Where are the differences? What's the first step? With a fresh perspective, the following stood out:

sub Uidl {
    my $me = shift;
    my $num = shift;
    return $me->ListArray($num, 'UIDL');
}

A partner helps you overcome familiarity and fear of change which make it hard to see simplifications like this one.

Sharing with Code References

It's clear that List and ListArray are almost identical. The problem is that they differ in the middle of the loop. Perl code references are a great way to factor out differences especially within loops:

sub List {
    return _list(
        sub {
            my $line = shift;
            my $retarray = shift;
            push(@$retarray, $line);
            return;
        },
        @_,
    );
}

sub ListArray {
    return _list(
        sub {
            my($num, $value) = split ' ', shift;
            my $retarray = shift;
            $retarray->[$num] = $value;
            return;
        },
        @_,
    );
}

sub _list {
    my $parse_line = shift;
    my $me = shift;
    my $num = shift || '';
    my $CMD = shift || 'LIST';
    $CMD =~ tr/a-z/A-Z/;
    $me->Alive() or return;
    my @retarray = ();
    my $ret = '';
    $me->_checkstate('TRANSACTION', $CMD) or return;
    $me->_sockprint($CMD, $num ? " $num" : '', $me->EOL());
    my $line = $me->_sockread();
    unless (defined $line) {
        $me->Message("Socket read failed for $CMD");
        return;
    }
    $line =~ /^\+OK/ or $me->Message("$line") and return;
    if ($num) {
        $line =~ s/^\+OK\s*//;
        return $line;
    }
    while (defined($line = $me->_sockread())) {
        $line =~ /^\.\s*$/ and last;
        $ret .= $line;
        chomp $line;
        $parse_line->($line, \@retarray);
    }
    if ($ret) {
        return wantarray ? @retarray : $ret;
    }
}

We pass an anonymous subroutine as _list's first parameter, $parse_line, for the reason described in Refactor Then Fix.

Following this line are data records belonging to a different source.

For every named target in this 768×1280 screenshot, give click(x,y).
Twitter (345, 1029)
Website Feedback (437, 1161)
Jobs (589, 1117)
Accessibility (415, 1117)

Refactoring Illuminates Fixes

The List, ListArray, and Uidl methods are bimodal. When called without arguments, they return a list of values. When passed a message number, the value for that message number alone is returned. The message number cases failed in our unit test.

The code reference refactoring shows us where the fault lies: $parse_line is not called when _list is called with an argument. It also needs to chomp the $line to match the behavior:

    if ($num) {
        $line =~ s/^\+OK\s*//;
        chomp $line;
        return $parse_line->($line);
    }

The anonymous subroutines in List and ListArray need to be bimodal for this refactoring to work:

sub List {
    return _list(
        sub {
            my $line = shift;
            my $retarray = shift or return $line;
            push(@$retarray, $line);
            return;
        },
        @_,
    );
}

sub ListArray {
    return _list(
        sub {
            my($num, $value) = split ' ', shift;
            my $retarray = shift or return $value;
            $retarray->[$num] = $value;
            return;
        },
        @_,
    );
}

By compressing the business logic, its essence and errors become apparent. Less code is almost always better than more code.

While advanced constructs like code references may be difficult to understand for those unfamiliar with them, dumbing down the code is not a good option. Defaulting to the least common denominator produces dumb code and ignorant programmers. In XP, change occurs not only the project artifacts but also in ourselves. Learning and teaching are an integral part of the XP methodology.

Brush and Floss Regularly

This chapter presents a glimpse of design on demand. Each refactoring was implemented and tested separately. The trick to refactoring successfully is taking baby steps.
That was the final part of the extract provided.